- [Required action]: Using the listing below, copy every line that mentions "Open".

- [Information shown]:
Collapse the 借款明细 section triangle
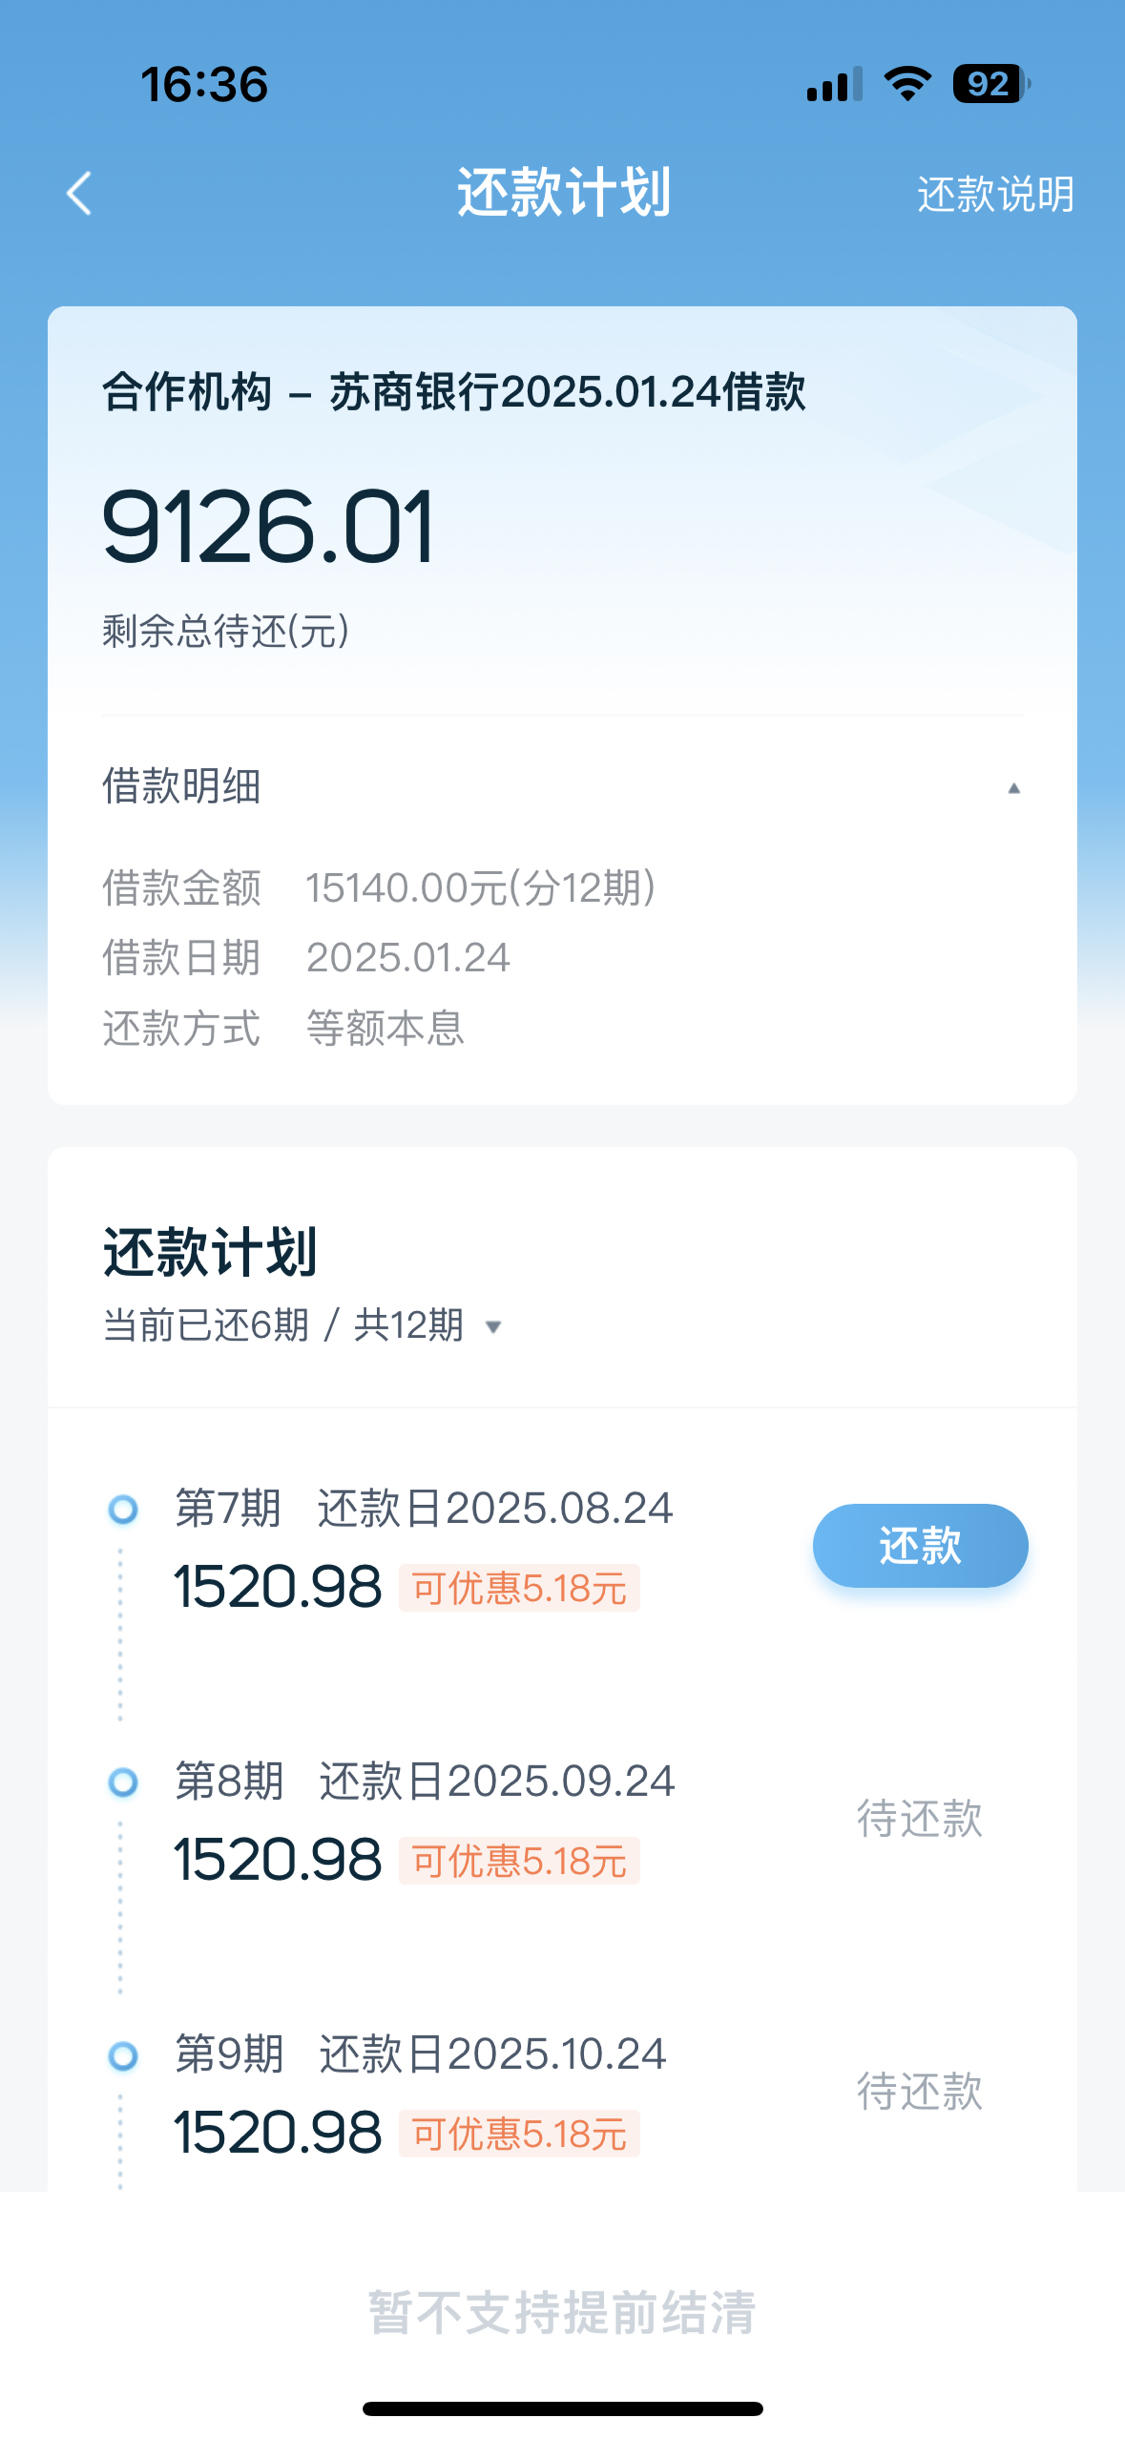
---
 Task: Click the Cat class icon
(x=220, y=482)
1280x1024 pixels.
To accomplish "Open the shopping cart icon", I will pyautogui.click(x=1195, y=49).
...
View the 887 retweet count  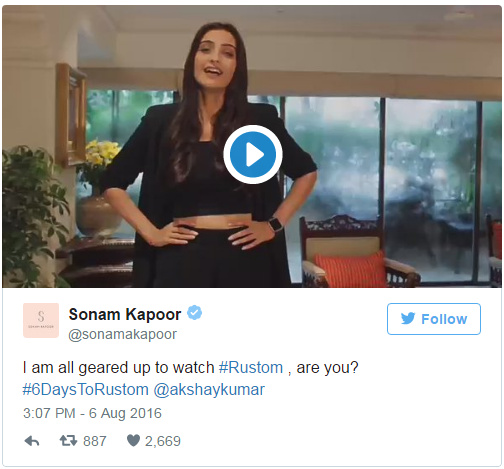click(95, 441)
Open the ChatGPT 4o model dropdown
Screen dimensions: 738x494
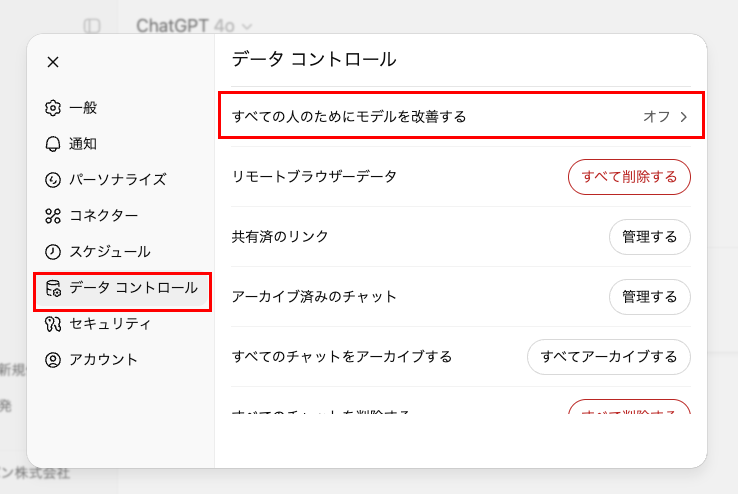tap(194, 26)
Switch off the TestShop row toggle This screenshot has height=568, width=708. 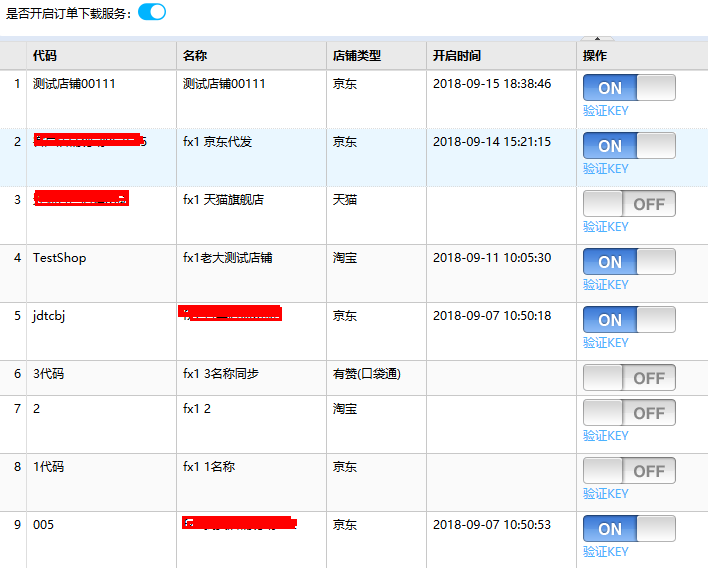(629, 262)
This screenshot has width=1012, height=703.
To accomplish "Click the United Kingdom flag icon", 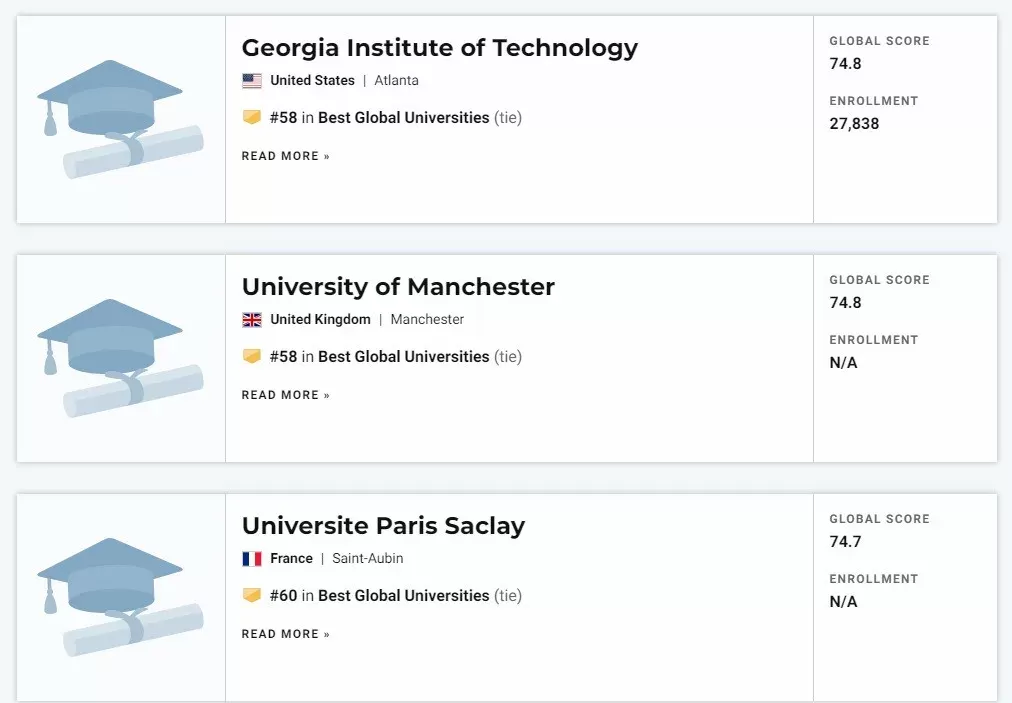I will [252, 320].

- [Output]:
To accomplish "Open the shopping cart icon", I will pyautogui.click(x=1195, y=49).
Open the ChatGPT 4o model dropdown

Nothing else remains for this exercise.